# PROBLEM DESCRIPTION
Please rewrite these items, starting with the line with "You are a computer-use" and going on through the line with "Looking at the screenshot, I should [x=284, y=165].", replacing "smiley" with "emoji" and leaving everything else unchanged. Leave the pictures out of your answer.

# INPUT ROWS
** start **

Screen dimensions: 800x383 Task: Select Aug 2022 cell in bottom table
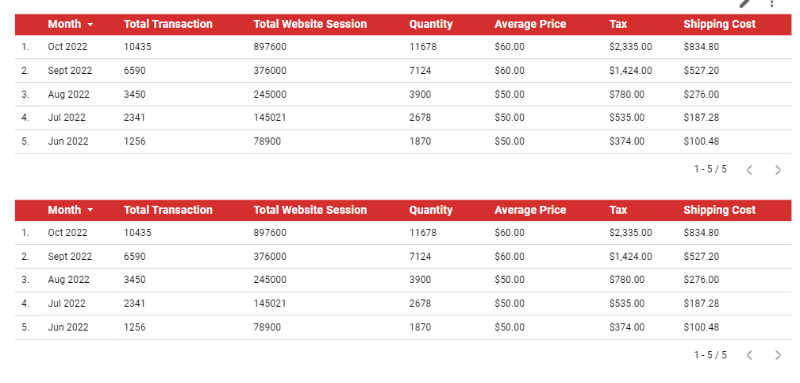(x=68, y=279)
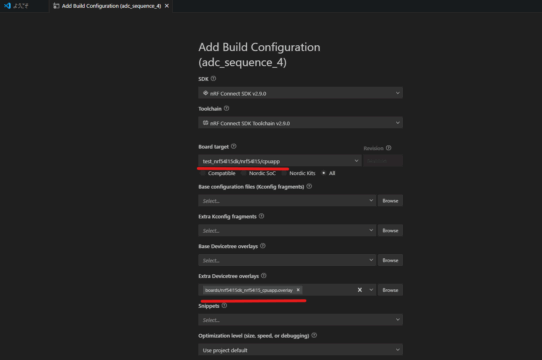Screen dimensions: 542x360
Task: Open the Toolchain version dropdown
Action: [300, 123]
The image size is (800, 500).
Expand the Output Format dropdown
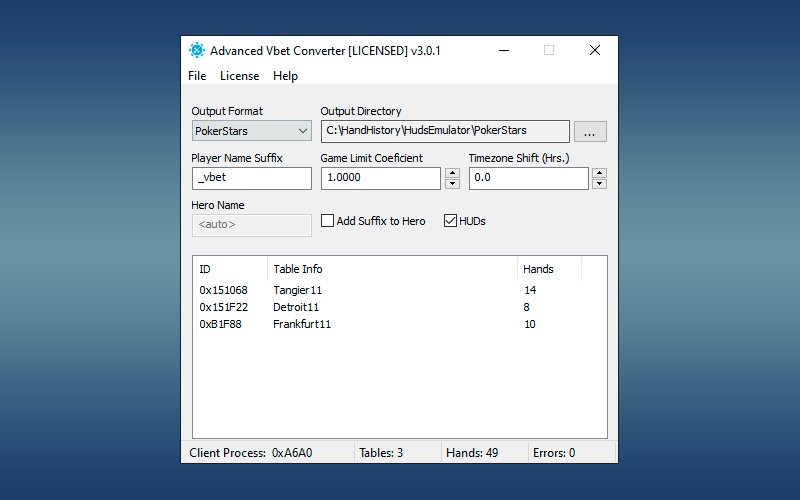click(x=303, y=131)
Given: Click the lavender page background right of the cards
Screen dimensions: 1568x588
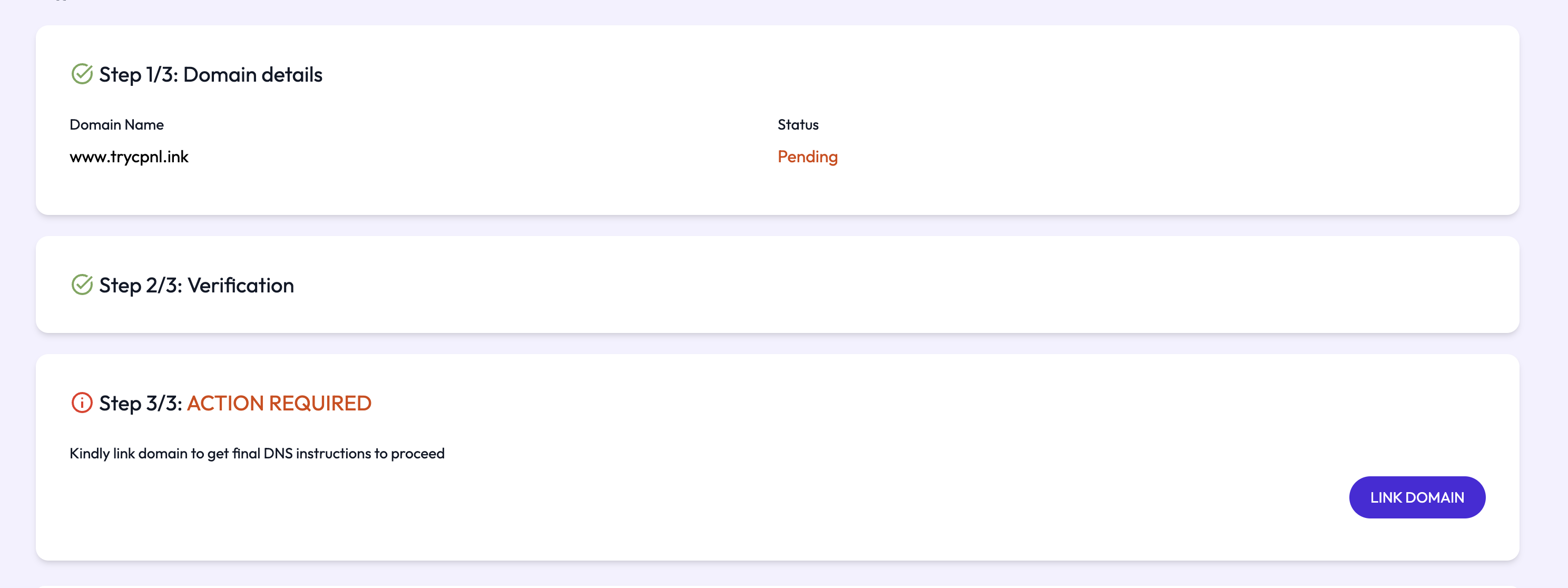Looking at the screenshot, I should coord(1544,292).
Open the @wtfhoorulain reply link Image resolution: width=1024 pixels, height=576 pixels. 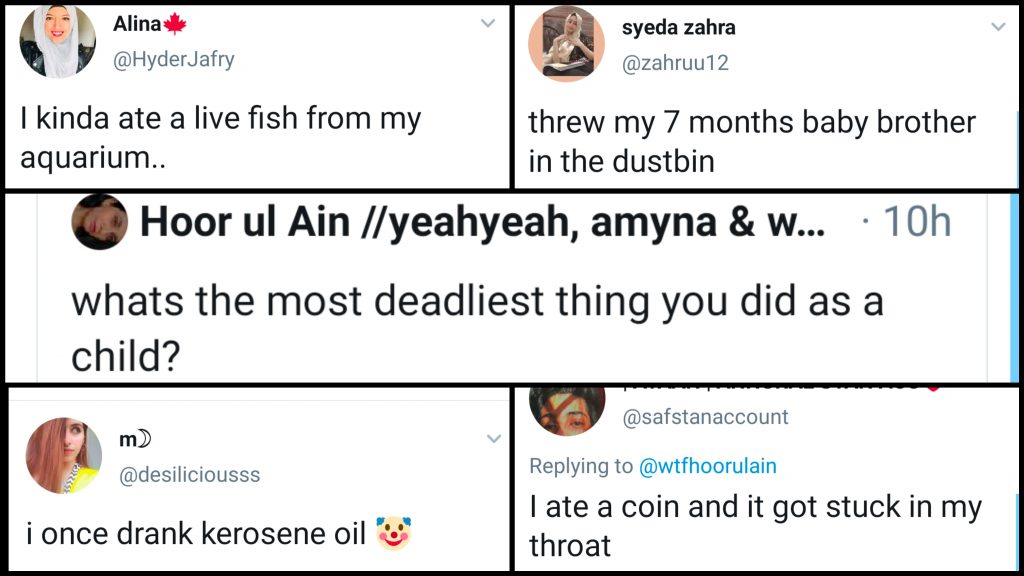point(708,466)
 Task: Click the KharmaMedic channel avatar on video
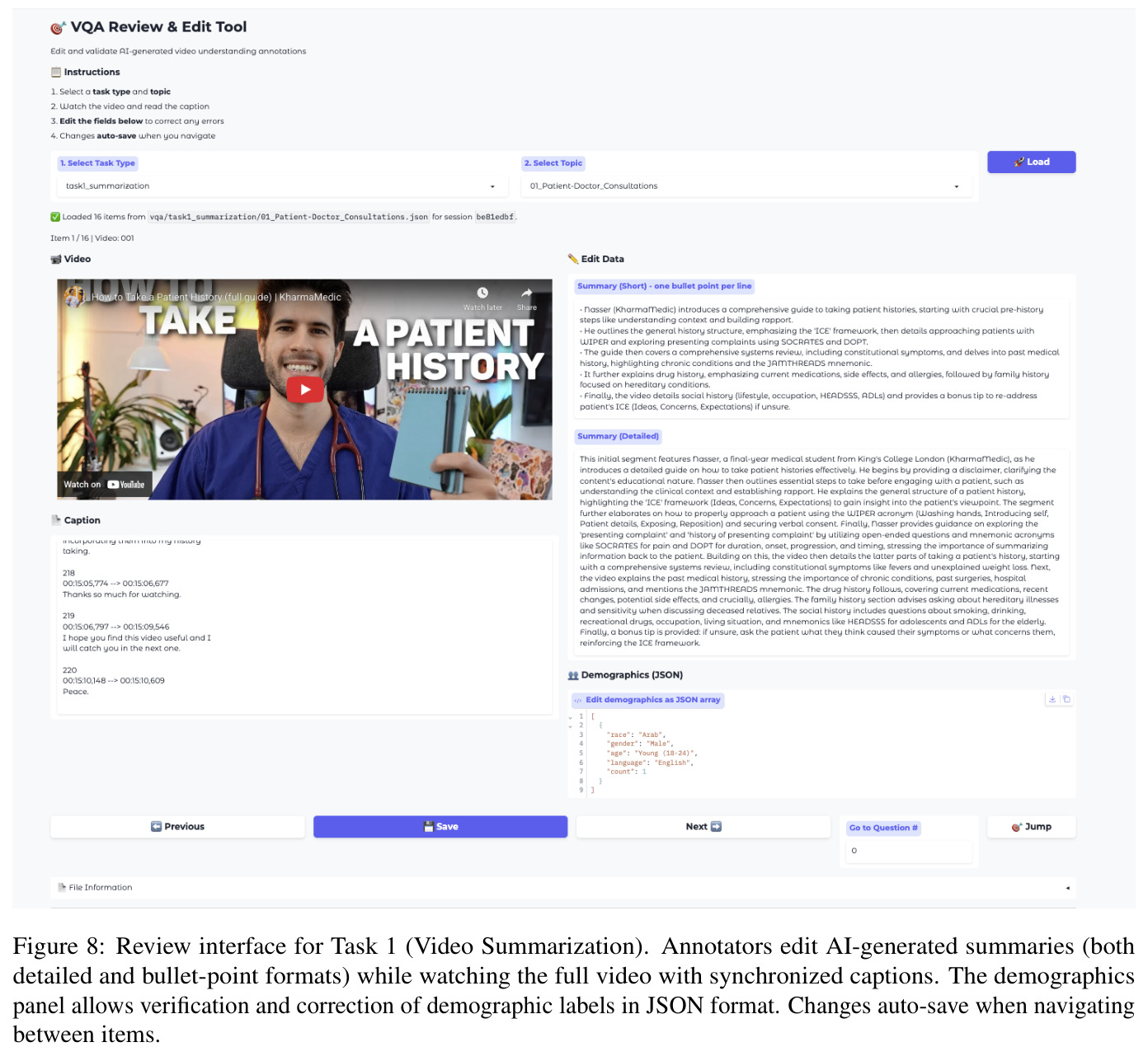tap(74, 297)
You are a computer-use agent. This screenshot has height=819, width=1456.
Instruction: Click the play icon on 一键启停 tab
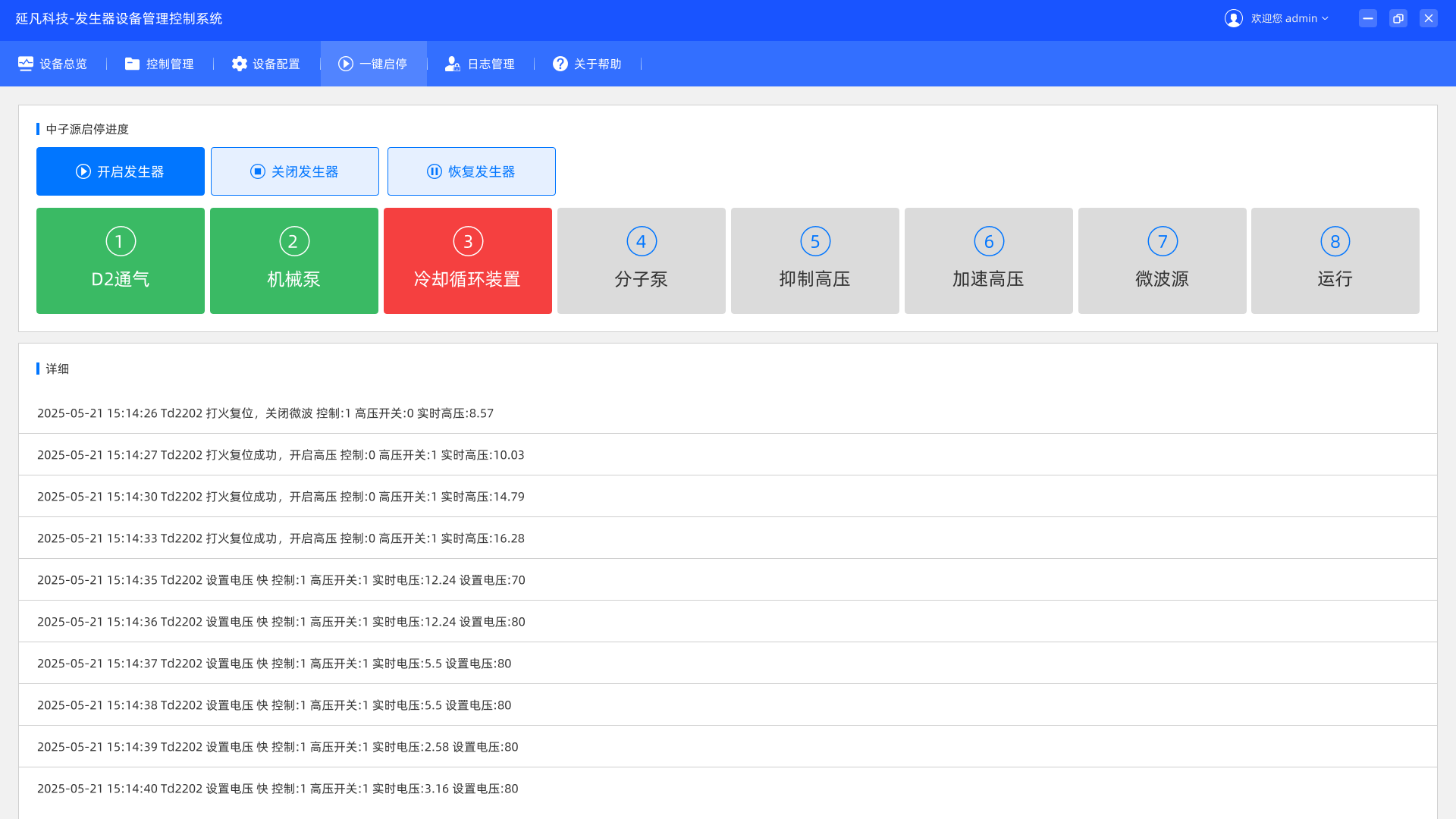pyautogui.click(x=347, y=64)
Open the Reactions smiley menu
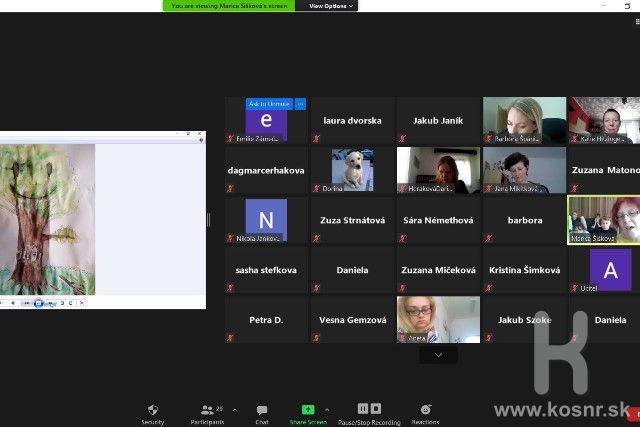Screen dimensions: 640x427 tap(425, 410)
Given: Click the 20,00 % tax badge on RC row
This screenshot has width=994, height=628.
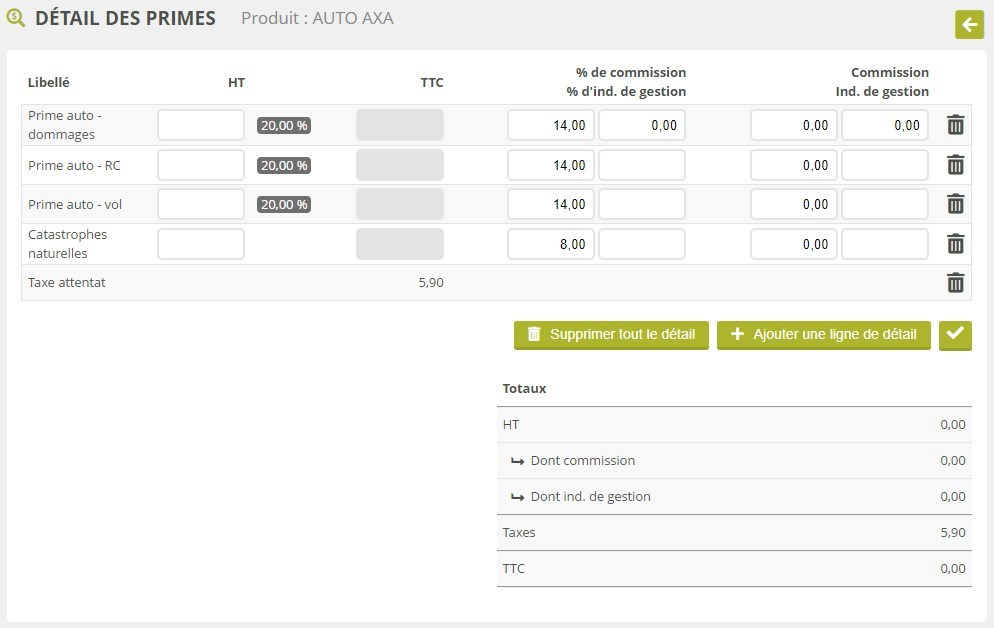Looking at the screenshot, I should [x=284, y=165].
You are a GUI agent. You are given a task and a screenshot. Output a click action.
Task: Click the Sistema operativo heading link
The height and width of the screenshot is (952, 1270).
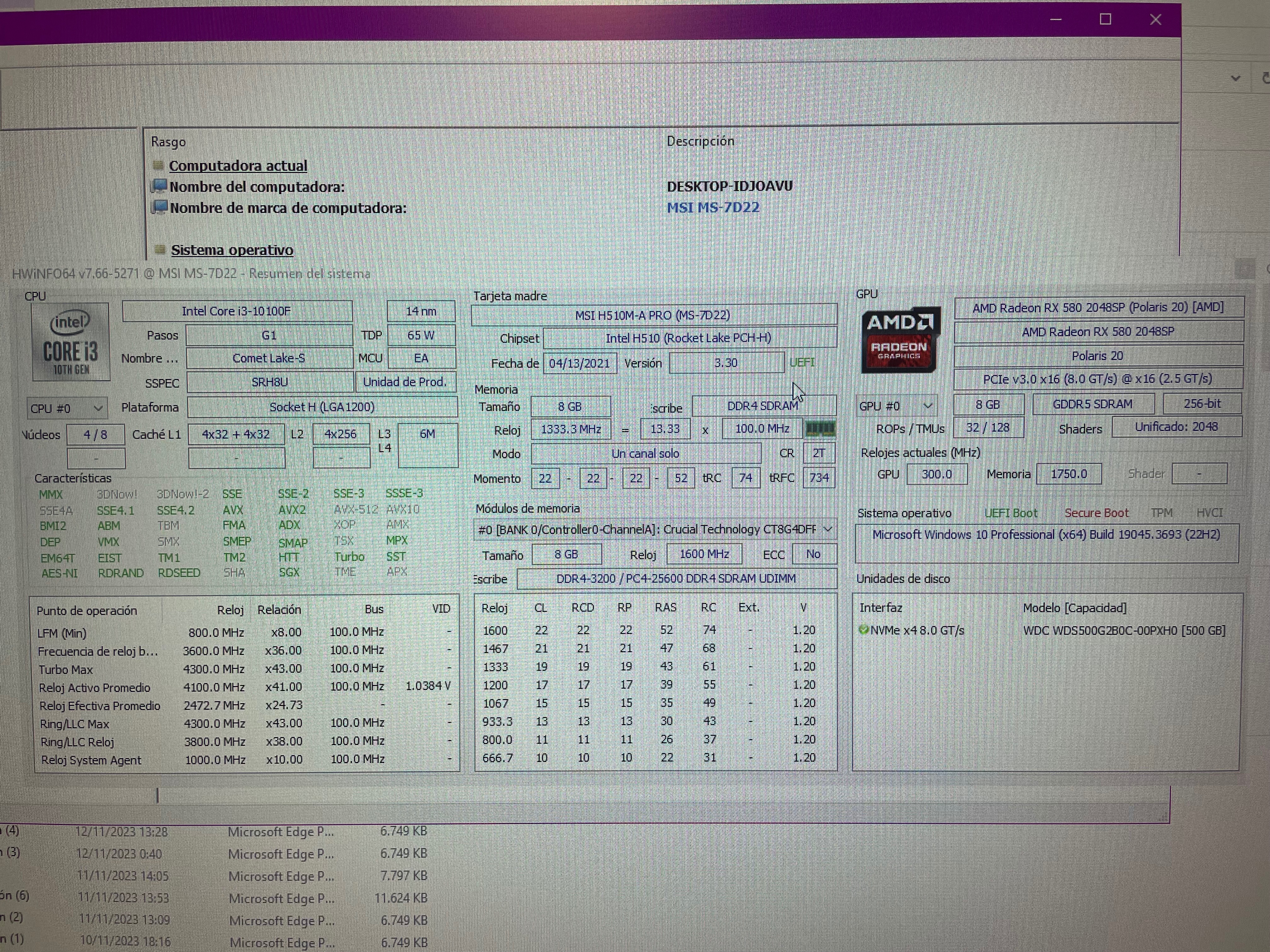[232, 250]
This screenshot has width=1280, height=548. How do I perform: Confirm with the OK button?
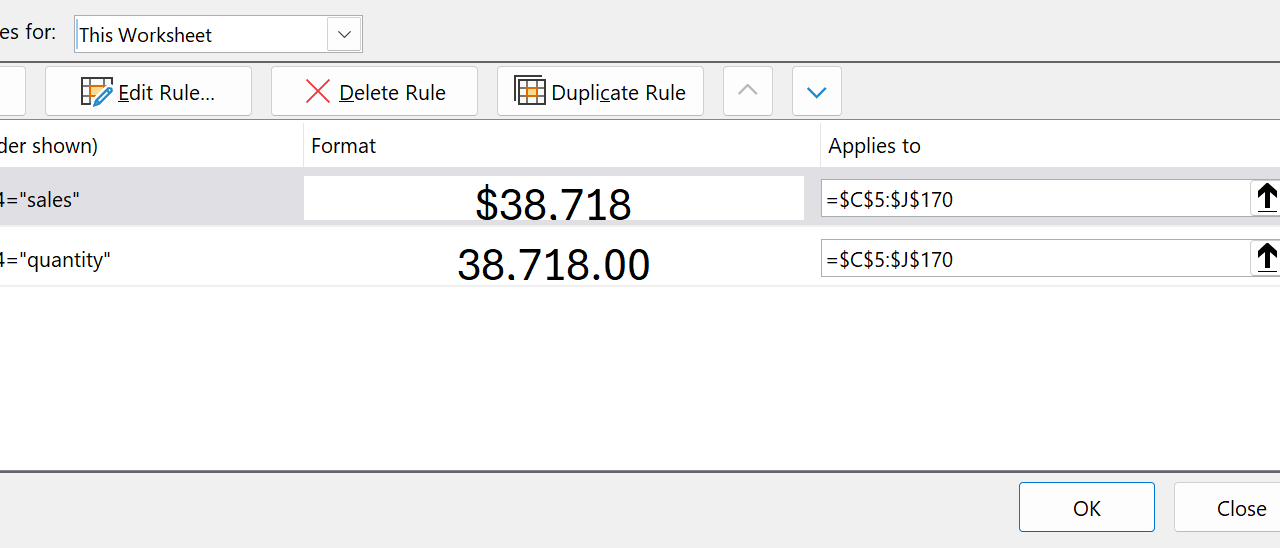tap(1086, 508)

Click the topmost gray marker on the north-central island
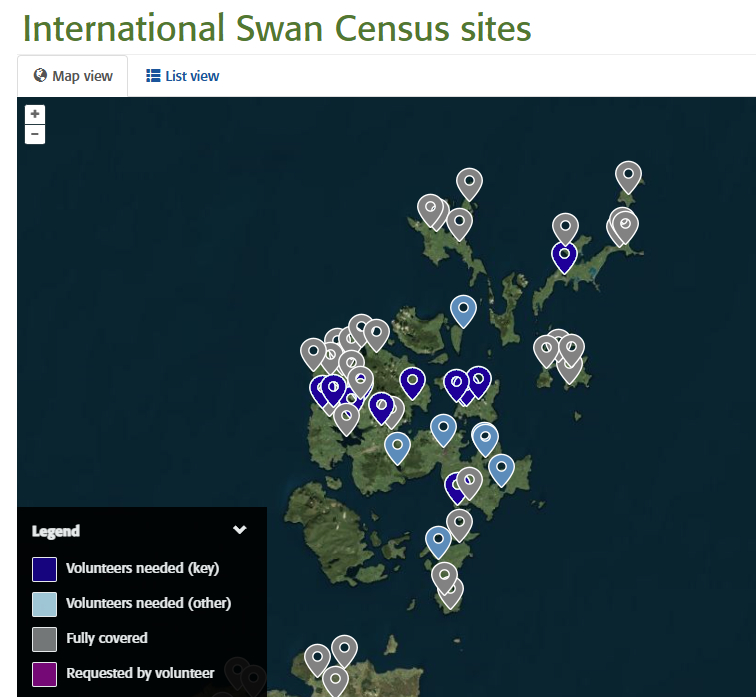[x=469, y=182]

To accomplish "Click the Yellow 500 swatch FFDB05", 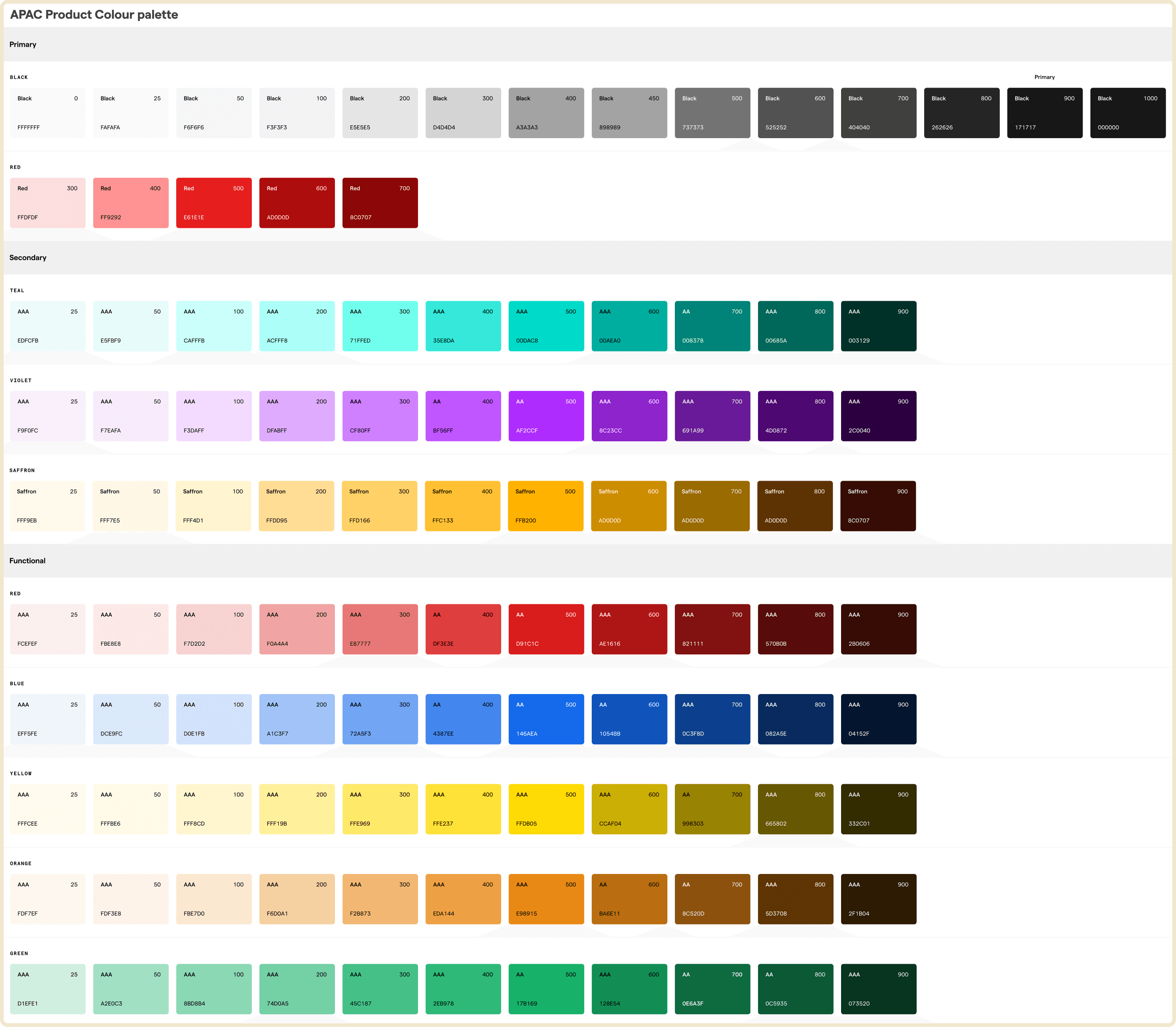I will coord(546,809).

** end **

# IN RESPONSE
You are a computer-use agent. This screenshot has height=819, width=1456.
Instruction: Click the play icon on 一键启停 tab
pyautogui.click(x=347, y=64)
Open the Reactions emoji menu
Screen dimensions: 640x427 tap(425, 410)
Given: Click the 20,00 % tax badge on RC row
This screenshot has width=994, height=628.
Looking at the screenshot, I should [x=284, y=165].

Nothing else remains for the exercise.